Four years since the last S-series model, Canon revives the line with the PowerShot S90
Canon PowerShot S90 review
It’s been four years since Canon‘s last S-series compact, the S80, which left many to conclude that Canon had abandoned the line in favour of its successful G-series. So when Canon announced that it was to revive the line with the launch of the S90, it caught the attention of many.
In line with how technology has moved on, some of the improvements over its predecessor are fairly standard and to be expected, though some are genuinely interesting and potentially quite useful. The S-series was, after all, once viewed as a competent alternative to the G-series – so does the S90 reaffirm that notion?
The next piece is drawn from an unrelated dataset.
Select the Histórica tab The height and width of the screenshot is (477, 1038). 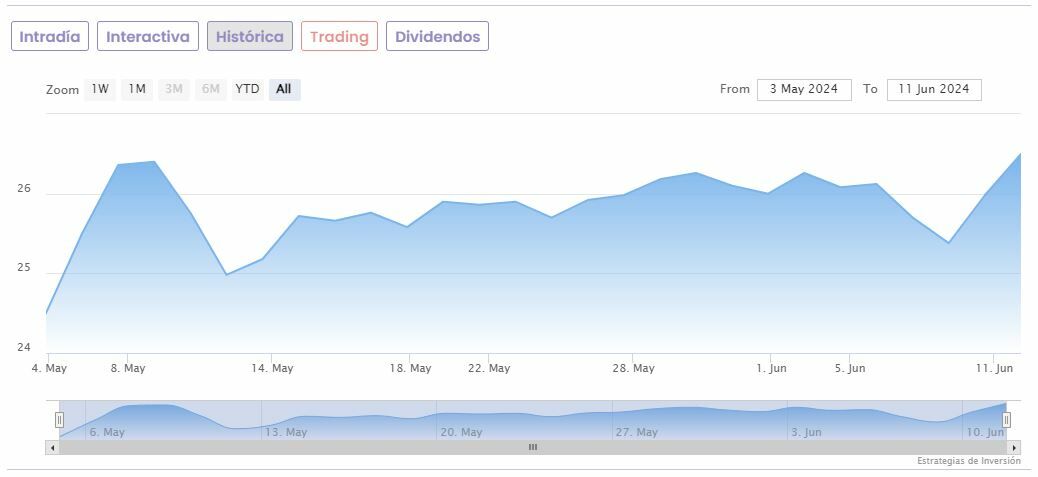250,37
Canon PowerShot S90 review – Features
The camera captures images on a 1/1.7in CCD sensor, at a maximum 10MP resolution in both Raw and JPEG formats. Canon’s DIGIC IV processor is the tech now responsible for processing images, and has been revised to include a Dual-Anti Noise system for the benefit of images shot at higher ISO sensitivities. This is perhaps just as well, as after the camera’s nominal sensitivity range of ISO 80-3200, the Low Light mode can shoot at up to ISO 12,800, at a reduced resolution of 2.5MP.
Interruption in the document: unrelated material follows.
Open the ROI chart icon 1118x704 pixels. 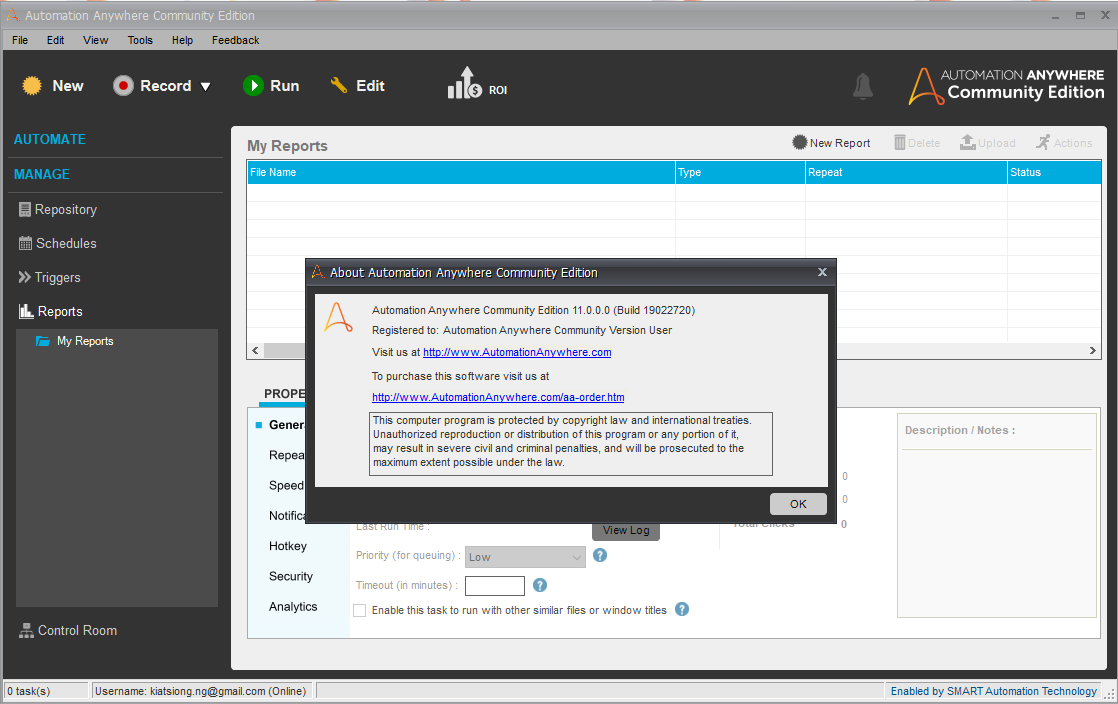pyautogui.click(x=465, y=84)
The camera’s 28-105mm lens features a bright f/2.0 aperture at its widest setting, and has been optically stabilised to reduce image blur. Turning the camera round reveals a 3in LCD screen, with a 461,000-dot resolution, though there’s no viewfinder, nor the provision to mount one given the lack of a hotshoe.
Those used to having a little more control over their shooting will be pleased to know that the full range of PASM exposure controls are included on the S90. This is in addition to a collection of scene presets, and a Custom mode that is similar to that found on many of Canon’s recent DSLRs.
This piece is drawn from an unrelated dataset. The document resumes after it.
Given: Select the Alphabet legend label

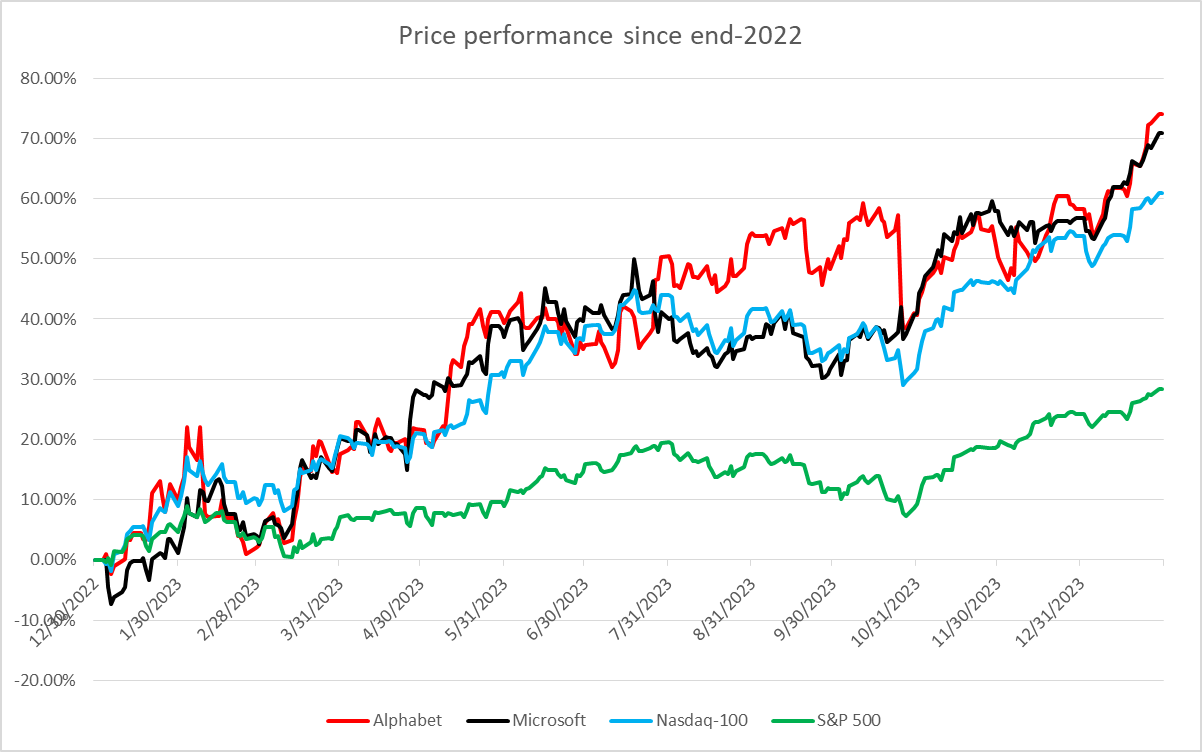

In order to help images retain a maximum level of detail in both highlights and shadows, Canon has included its i-Contrast technology as well as the now-standard Face Detection technology for the benefit of portraits. There’s also a mini HDMI output neatly tucked away on one side of the camera, though sadly this hasn’t been joined by HD video recording, which is only possible at VGA resolution.